The Southwest Seattle Historical Society (SWSHS) is competing with other not-for-profits nationwide in the National Trust for Historic Preservation “This Place Matters” photo contest.  The grant supports communities across the country who post a photo and a story of one place in their community that matters – then rally online supporters around that place for the chance to win $25,000.  We need your vote!  The SWSHS is the only organization competing for this award in Washington State and one of only a few on the West Coast.  To vote, visit the “This Place Matters” Community Challenge webpage and click on the Washington map.

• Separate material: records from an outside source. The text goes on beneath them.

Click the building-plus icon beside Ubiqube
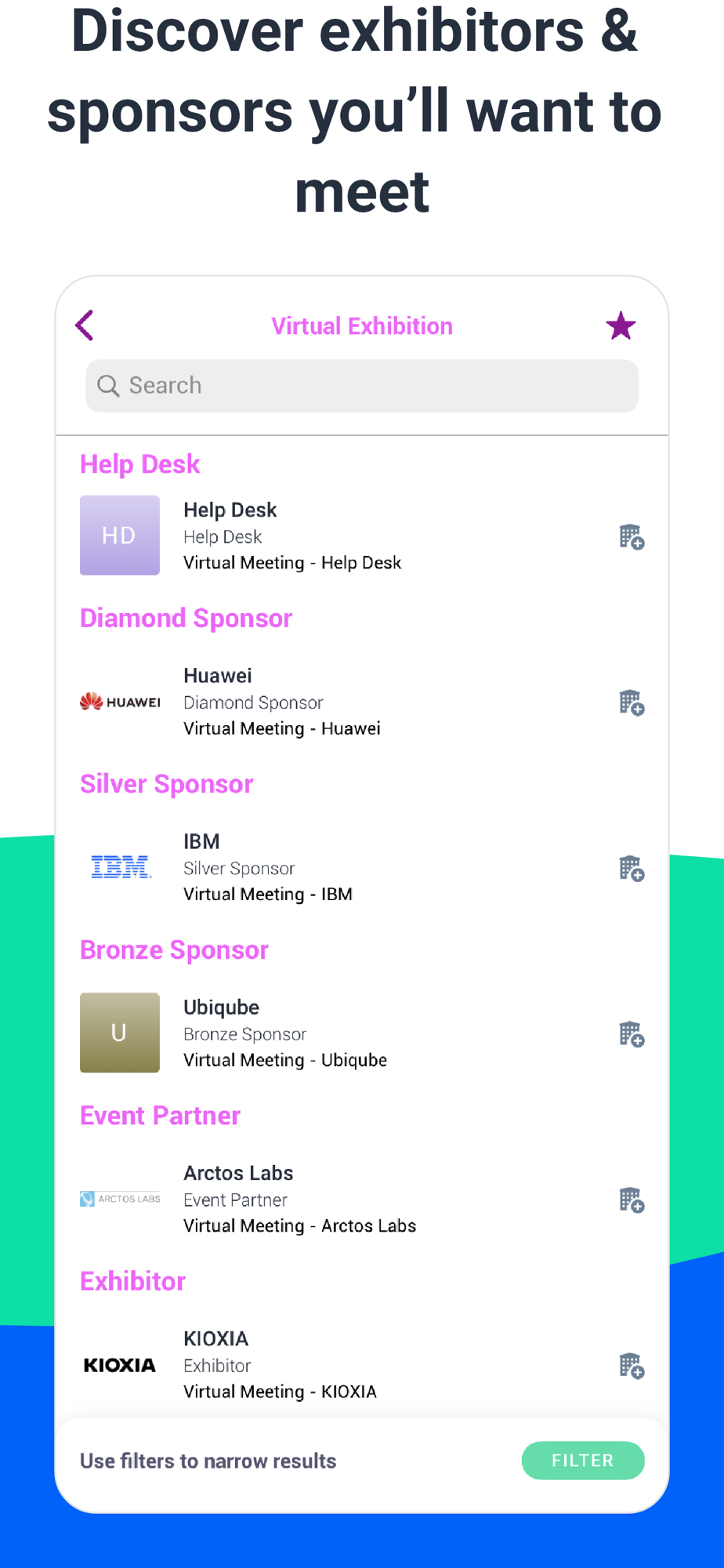 (x=632, y=1034)
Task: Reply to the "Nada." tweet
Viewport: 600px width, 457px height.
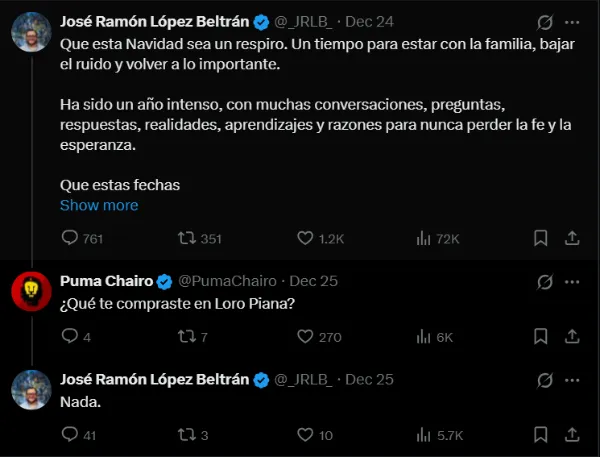Action: 70,435
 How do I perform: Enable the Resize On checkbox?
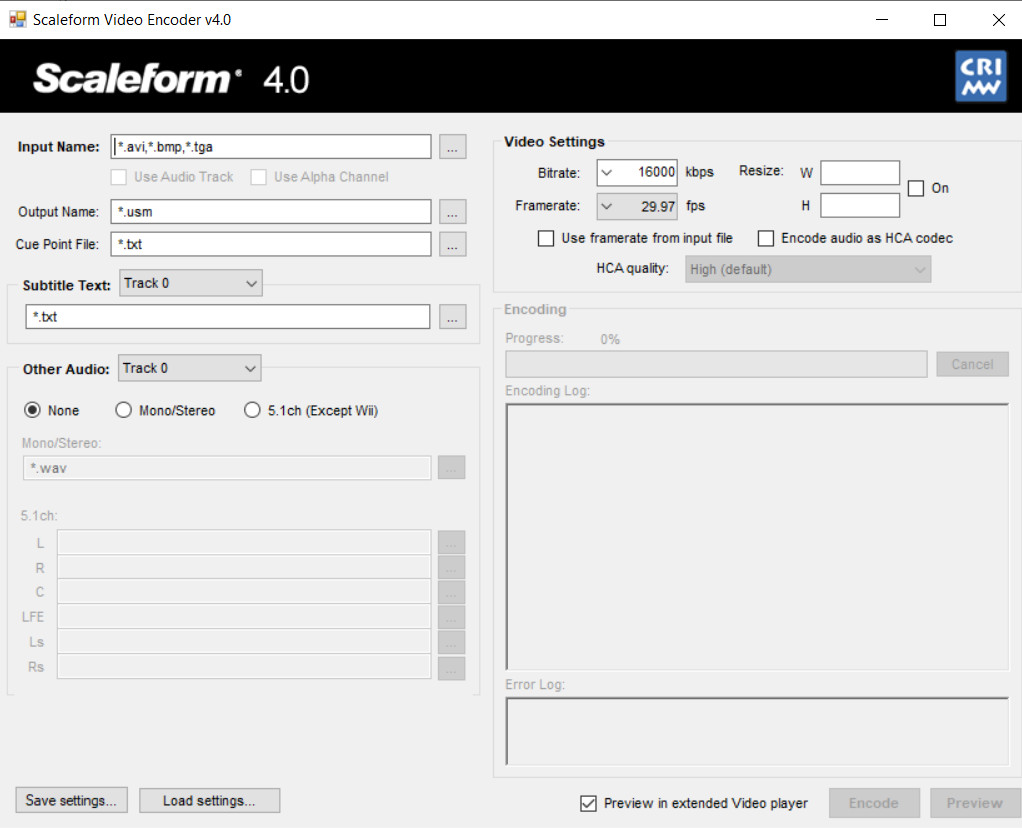coord(915,188)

On July 4th, 2010, the people of Seattle stood up for a century-old West Seattle city landmark. Originally called the Fir Lodge, the 106-year-old log structure has been known for decades as the Alki Homestead restaurant. The building was damaged by a January 2009 fire and since then has sat vacant.   The SWSHS operates the Log House Museum, which was formerly the carriage house for the Fir Lodge estate, and now sits a half-block away.  The society’s mission includes advocacy for the preservation of historic sites.  Any awards received from the National Trust for Historic Preservation would fund landmark advocacy and preservation education on the Duwamish Peninsula.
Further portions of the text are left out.